_Exercise instructions_
From the line with "Screen dimensions: 158x142" to the line with "Task: Click the narrow", retype every line exactly, including those two, and leave out the rest of the data below.
[[ Given information open ]]
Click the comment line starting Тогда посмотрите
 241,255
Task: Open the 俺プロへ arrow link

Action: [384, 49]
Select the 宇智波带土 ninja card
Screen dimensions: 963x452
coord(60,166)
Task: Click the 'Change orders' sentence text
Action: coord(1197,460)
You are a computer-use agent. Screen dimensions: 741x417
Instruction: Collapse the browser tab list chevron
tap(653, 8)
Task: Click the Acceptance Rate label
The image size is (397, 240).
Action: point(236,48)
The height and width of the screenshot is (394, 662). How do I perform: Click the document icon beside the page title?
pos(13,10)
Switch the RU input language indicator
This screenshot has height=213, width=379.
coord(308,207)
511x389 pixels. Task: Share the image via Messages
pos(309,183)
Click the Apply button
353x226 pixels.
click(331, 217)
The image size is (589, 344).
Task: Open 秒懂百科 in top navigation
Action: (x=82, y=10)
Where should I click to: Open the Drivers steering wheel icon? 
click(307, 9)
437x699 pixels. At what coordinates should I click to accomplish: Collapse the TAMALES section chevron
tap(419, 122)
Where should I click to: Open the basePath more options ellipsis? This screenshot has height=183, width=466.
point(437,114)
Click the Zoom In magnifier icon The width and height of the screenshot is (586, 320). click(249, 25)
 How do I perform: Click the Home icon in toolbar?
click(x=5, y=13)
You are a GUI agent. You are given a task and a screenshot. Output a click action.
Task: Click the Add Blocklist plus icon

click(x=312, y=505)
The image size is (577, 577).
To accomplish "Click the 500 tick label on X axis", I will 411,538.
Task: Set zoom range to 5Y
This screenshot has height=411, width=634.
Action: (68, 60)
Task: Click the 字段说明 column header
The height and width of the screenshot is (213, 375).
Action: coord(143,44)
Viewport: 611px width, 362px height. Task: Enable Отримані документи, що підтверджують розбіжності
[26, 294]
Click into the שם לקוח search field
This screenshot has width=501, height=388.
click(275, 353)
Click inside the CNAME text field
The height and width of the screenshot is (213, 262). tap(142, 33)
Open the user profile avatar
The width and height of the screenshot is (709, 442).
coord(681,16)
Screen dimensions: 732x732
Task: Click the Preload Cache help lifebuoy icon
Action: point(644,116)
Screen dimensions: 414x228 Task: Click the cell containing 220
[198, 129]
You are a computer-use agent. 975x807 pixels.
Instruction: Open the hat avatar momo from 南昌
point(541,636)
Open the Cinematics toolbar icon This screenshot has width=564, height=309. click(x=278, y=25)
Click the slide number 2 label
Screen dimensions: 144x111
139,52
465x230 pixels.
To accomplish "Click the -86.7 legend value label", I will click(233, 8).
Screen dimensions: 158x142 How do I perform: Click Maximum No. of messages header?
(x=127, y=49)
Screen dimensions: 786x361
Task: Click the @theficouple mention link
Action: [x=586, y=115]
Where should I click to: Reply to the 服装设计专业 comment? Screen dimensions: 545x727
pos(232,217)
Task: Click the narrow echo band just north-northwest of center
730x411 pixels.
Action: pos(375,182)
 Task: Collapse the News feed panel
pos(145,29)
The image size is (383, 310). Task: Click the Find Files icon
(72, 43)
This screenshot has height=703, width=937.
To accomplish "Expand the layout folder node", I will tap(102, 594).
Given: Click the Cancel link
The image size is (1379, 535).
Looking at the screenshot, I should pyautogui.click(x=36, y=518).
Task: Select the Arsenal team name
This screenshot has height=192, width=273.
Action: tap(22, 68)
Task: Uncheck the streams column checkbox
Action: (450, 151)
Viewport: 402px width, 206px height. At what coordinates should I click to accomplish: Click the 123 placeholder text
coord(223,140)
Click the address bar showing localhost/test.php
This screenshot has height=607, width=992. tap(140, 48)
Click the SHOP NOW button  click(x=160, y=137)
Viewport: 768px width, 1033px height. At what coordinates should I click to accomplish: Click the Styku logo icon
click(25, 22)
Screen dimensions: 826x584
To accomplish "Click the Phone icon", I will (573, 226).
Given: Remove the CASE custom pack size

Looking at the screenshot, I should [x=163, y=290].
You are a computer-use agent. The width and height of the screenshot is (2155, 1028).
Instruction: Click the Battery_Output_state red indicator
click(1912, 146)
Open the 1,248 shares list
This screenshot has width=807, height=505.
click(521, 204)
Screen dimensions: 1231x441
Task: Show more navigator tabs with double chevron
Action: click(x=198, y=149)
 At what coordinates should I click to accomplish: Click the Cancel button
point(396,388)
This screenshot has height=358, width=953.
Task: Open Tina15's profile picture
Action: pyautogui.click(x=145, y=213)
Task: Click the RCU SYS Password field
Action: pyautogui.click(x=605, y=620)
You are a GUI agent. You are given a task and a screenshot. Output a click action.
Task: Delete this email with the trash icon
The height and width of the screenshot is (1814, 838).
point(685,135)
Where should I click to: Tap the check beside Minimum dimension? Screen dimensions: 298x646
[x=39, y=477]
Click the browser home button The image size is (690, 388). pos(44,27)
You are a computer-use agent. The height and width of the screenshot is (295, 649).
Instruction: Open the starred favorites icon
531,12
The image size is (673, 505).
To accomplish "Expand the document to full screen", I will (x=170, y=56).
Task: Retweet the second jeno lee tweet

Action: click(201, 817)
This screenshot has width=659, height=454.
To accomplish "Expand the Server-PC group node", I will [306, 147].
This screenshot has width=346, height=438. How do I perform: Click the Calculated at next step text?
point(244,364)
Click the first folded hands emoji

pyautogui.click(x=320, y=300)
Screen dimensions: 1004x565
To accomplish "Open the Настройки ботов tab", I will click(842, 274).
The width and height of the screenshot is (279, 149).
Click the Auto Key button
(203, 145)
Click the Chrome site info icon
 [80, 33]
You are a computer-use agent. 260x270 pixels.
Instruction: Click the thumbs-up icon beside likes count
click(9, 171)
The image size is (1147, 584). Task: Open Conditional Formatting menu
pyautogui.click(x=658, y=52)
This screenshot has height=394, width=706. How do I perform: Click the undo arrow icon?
[[ Given information closed ]]
_Response to the task_
Screen dimensions: 158x142 How do I perform: Click Maximum No. of messages header?
(x=127, y=49)
Screen dimensions: 786x361
Task: Click the @theficouple mention link
Action: [x=586, y=115]
Where should I click to: Reply to the 服装设计专业 comment? Screen dimensions: 545x727
pos(232,217)
Task: Click the narrow echo band just north-northwest of center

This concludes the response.